** START OF Text extract **

Huck is played by Elijah Wood, who mercifully seems free of cuteness and other affectations of child stars, and makes a resolute, convincing Huck. The real Huck (based on a childhood friend of Twain's) was probably much tougher and had rougher edges, but Huck has been sanitized for years in the movies (just as the Widow Douglas tried to "sivilize" the original). Jim, the crucial character in the story, is played by Courtney B. Vance, a New York stage actor who is able to embody the enormous tact with which Jim guides Huck out of the thickets of prejudice and sets him on the road to tolerance and decency.

The supporting cast is uniformly splendid, especially Jason Robards and Robbie Coltrane, as the King and the Duke, who impersonate visitors from England in an attempt to swindle two innocent sisters out of their inheritance. It was a little eerie, halfway through the movie, to realize that Twain wrote the original American road picture.

** END OF Text extract **
** START OF Stored data **

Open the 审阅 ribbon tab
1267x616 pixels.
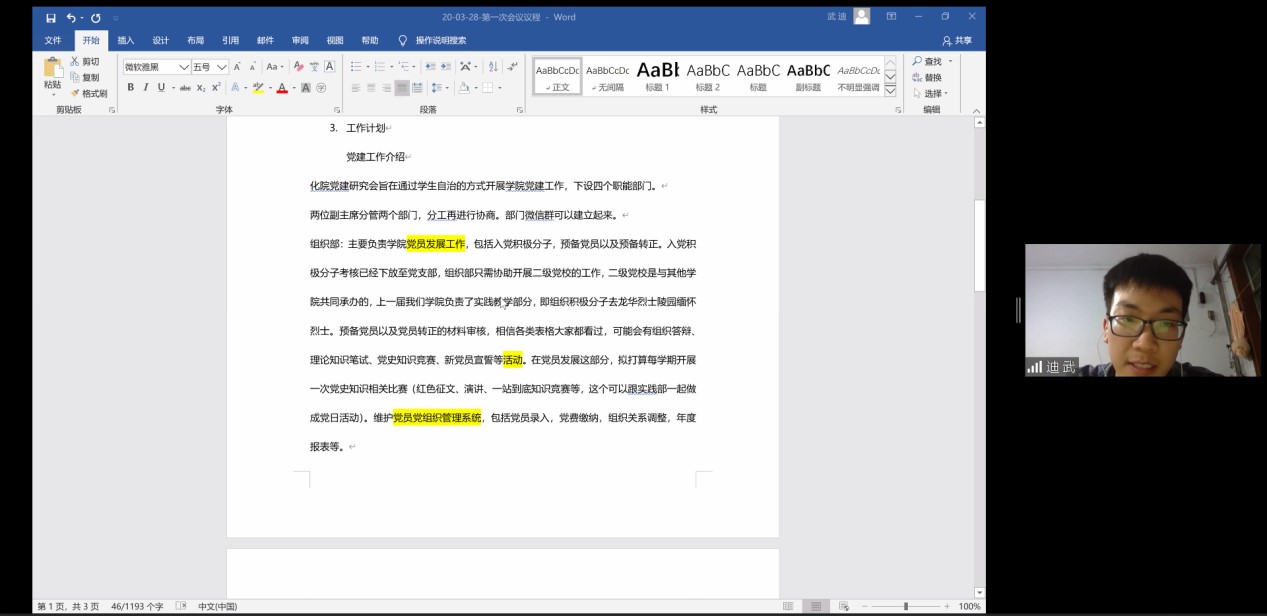[x=300, y=40]
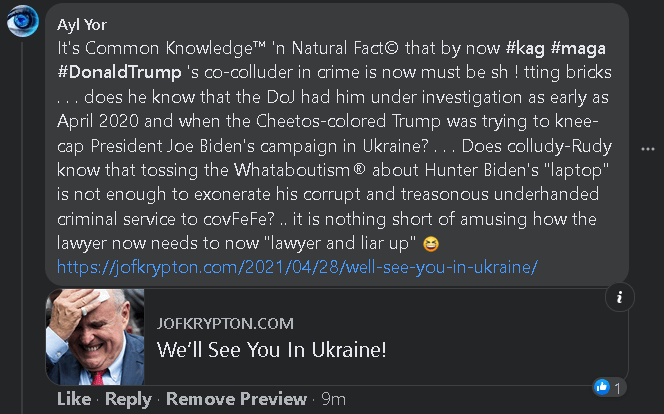Click the commenter's profile avatar
This screenshot has height=414, width=664.
pos(23,23)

** END OF Stored data **

▶ [What the task asks]
Answer these from the movie review:
1. Who plays Huck?
2. Who plays Jim, and what kind of actor is he?
3. Which two actors play the King and the Duke?

▶ [The response]
1. Elijah Wood
2. Courtney B. Vance, a New York stage actor
3. Jason Robards and Robbie Coltrane